------ Information given ------

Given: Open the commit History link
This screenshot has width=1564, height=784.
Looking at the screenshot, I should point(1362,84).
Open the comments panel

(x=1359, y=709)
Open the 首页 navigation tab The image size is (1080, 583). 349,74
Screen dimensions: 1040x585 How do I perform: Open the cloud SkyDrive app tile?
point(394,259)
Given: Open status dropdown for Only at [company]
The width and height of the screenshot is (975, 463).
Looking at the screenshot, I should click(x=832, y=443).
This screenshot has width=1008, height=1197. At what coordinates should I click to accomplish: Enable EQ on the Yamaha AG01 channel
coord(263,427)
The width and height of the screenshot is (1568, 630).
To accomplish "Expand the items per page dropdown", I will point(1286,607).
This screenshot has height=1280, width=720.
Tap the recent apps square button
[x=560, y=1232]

------

▶ Exercise prompt: Pull every line from the listing above that contains the word "dropdown" and copy those lines unchanged.

▶ The solution:
Given: Open status dropdown for Only at [company]
To accomplish "Expand the items per page dropdown", I will point(1286,607).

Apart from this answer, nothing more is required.